I was so pleased with myself getting this to work last night without any errors or warnings on my first try too! But, of course, I changed a bunch of stuffed and screwed it up…
When I tried to gdb it, the list from this.ytxt seemed load to memory just fine. I think the problem was writing it. Now. it works again but only writes the first line of the file. I commented out whole functions and printf’d test marks and still couldn’t figure it out.

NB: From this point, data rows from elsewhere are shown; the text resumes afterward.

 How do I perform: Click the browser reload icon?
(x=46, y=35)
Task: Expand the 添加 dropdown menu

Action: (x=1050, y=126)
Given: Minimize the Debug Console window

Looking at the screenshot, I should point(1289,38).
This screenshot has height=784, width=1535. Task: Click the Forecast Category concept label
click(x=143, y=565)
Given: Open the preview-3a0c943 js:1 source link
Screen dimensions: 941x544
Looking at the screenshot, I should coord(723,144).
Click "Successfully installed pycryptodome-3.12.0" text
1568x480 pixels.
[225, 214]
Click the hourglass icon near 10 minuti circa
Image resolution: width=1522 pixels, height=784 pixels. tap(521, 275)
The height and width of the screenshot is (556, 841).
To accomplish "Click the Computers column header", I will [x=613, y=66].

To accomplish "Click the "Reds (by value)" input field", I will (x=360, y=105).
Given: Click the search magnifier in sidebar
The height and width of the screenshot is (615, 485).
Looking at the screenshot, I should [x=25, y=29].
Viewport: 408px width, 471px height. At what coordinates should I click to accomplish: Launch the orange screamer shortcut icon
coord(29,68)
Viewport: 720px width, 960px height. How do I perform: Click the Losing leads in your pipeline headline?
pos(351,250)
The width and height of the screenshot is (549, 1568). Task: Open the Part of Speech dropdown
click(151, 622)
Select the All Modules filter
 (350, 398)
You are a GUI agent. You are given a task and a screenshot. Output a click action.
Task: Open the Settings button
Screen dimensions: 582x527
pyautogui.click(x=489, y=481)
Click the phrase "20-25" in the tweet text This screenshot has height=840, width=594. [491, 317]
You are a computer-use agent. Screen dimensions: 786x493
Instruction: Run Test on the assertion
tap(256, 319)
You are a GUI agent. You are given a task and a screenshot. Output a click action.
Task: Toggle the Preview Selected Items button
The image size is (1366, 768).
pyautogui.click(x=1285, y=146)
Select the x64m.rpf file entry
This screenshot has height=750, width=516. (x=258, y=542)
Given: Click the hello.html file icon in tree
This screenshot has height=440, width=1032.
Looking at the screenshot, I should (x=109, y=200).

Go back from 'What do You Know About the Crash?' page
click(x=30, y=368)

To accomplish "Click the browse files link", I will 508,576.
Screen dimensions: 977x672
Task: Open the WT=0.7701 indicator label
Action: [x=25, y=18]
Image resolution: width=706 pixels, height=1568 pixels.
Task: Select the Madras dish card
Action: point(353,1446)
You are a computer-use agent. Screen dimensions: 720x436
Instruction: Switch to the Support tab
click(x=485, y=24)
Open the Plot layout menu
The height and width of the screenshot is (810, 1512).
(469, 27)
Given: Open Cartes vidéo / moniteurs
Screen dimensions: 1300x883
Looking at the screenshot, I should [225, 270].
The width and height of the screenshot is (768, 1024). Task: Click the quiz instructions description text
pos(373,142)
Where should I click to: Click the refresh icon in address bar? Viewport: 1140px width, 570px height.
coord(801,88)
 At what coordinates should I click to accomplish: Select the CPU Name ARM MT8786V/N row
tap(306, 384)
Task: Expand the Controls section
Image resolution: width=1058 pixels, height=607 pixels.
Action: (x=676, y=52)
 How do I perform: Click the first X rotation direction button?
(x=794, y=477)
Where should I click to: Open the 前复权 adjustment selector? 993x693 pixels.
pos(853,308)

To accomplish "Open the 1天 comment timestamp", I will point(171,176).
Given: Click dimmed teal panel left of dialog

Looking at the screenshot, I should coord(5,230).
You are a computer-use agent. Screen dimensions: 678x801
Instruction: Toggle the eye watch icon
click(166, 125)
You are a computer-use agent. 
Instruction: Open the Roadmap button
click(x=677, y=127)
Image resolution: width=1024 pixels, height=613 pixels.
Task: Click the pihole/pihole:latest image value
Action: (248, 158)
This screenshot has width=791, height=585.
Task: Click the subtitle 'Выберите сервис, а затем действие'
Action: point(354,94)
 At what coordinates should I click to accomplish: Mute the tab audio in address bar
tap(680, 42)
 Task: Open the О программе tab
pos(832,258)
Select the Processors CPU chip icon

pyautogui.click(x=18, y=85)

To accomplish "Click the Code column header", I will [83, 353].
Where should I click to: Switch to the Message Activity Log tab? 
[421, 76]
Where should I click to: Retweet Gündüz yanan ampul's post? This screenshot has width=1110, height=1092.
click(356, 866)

the idea is to read a variable number of lines from a file and print them in pairs. (Actually
it was meant to be like study flashcards but I never got around to that part)
#include <stdio.h>
#include <stdlib.h>
#include <string.h>
struct member{ //This emulates a dictionary
char key[20]; //and links each word+definition pair to the next pair.
char def[20];
struct member *ptr;
};
struct member *root;
struct member *curr;
FILE *f;
int fill_list(){ //Fill each member struct with next two lines of
curr=root;
char this[20]; //FILE *f
while(EOF){
if(!fgets(this,20,f)) break;
strcpy(curr->key,this);
if(!fgets(this,20,f)) break;
strcpy(curr->def,this);
curr=curr->ptr;
curr=malloc(sizeof(struct member));
curr->ptr=0;
}
return 0;
}
void free_all(){
curr=NULL;
while(curr!=root){
curr=root;
while(curr->ptr)curr=curr->ptr;
free(curr);
}
}
int terminate(int i){ //The terminate function closes file and
free_all(); //frees malloc'd memory, then returns main func's
fclose(f); //return value.
return i;
}
int main(){
f=fopen("this.txt","r");
if(!f)return -1;
root=malloc(sizeof(struct member));
root->ptr=NULL;
fill_list();
curr=root;
if ( curr != 0 ) {
while ( curr != 0 ) {
printf( "%s", curr->key );
curr = curr->ptr;
}
}
free_all();
return terminate(0);
}
Elaborating on Chad’s answer, you could have:
EDIT: thought I’d just add that if I was going to make slight modifications to your code this is what I’d do. If I were to do it from scratch I wouldn’t structure the loop that way or have unnecessary global variables like curr. Same goes for the point made by sarnold where you only have a single temporary buffer. Not to mention that your last entry in the list could be invalid; it might be a better idea to allocate the next member entry in the list only after you successfully read the two strings into two temporary buffers.